Aan het begin van een begeleiding wil je zoveel mogelijk inzetten op de band die je aangaat met de ouders. Bouw op twee manieren aan de cliëntrelatie.
Ouders willen graag vertellen over de bezorgdheden rond hun kind. Geef hen hiervoor de ruimte. Bevraag grondig hoe het probleem in elkaar zit. Ga op zoek naar beïnvloedende factoren. Inzichten hierover kan je later met hen delen. Peil daarnaast naar de gevoelens en gedachten die ouders hebben bij de problemen. Toon zowel verbaal als non-verbaal dat je hun zorgen hoort en erkent.
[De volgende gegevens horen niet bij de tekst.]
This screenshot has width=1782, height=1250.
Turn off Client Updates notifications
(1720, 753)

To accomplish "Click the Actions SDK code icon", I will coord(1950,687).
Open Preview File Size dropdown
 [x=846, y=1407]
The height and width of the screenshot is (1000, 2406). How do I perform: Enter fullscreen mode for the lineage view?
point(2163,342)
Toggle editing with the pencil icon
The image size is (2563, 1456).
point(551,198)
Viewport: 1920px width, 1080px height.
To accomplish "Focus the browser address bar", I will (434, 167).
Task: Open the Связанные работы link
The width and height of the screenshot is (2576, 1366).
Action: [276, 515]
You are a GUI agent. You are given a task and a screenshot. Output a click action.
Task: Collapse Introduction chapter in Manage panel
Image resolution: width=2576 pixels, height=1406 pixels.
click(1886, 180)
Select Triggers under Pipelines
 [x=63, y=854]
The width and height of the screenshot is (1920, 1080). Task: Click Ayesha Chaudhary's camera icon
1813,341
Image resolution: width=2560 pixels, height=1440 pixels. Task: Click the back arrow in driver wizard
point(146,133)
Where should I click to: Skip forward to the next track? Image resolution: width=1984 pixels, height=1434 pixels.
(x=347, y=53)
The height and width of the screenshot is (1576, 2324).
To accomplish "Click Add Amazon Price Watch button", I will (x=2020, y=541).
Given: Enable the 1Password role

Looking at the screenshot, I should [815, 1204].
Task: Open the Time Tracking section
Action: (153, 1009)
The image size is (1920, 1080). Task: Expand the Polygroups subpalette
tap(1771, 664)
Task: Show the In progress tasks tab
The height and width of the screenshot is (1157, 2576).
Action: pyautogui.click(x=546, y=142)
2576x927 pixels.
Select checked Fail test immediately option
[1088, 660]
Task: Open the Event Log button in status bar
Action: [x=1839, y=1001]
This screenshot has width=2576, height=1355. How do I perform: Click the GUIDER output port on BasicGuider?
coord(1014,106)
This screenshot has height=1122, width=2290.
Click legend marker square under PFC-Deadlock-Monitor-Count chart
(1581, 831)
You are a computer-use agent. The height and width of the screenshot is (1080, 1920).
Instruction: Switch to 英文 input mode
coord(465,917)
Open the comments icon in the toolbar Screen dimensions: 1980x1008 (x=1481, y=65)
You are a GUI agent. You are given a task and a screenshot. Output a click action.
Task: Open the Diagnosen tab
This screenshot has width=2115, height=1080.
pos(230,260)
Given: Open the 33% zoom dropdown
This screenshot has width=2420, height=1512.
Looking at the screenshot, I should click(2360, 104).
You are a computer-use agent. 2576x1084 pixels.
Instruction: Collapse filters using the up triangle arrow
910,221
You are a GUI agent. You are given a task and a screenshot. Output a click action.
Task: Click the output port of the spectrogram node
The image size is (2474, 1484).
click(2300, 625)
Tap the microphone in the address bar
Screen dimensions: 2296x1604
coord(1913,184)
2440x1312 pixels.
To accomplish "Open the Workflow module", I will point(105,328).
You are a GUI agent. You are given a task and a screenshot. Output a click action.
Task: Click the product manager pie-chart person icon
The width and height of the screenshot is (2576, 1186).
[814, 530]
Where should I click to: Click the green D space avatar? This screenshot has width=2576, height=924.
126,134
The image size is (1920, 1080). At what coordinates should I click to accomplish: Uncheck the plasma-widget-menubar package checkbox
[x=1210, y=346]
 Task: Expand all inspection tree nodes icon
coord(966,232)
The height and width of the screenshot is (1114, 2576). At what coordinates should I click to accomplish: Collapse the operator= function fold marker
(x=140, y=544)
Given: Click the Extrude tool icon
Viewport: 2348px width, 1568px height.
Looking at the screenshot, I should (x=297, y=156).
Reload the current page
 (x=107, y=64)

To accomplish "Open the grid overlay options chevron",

Elke ouder heeft zijn eigen sterkten. Vraag naar positieve uitzonderingen om deze te vinden. Elke stap weg van het probleem is een stap in de goede richting. Tijdens de begeleiding ga je verder op zoek naar manieren om deze stappen te zetten. Ouders doen dit soms al, misschien zonder het te weten. We willen hen hier bewuster van maken en zo de negatieve focus verleggen. Daar is de roze bril voor nodig. Complimenten voor wat wel (al een beetje) lukt, helpen hierbij. Bovendien zijn ze heel waardevol voor de band die je opbouwt met de ouders.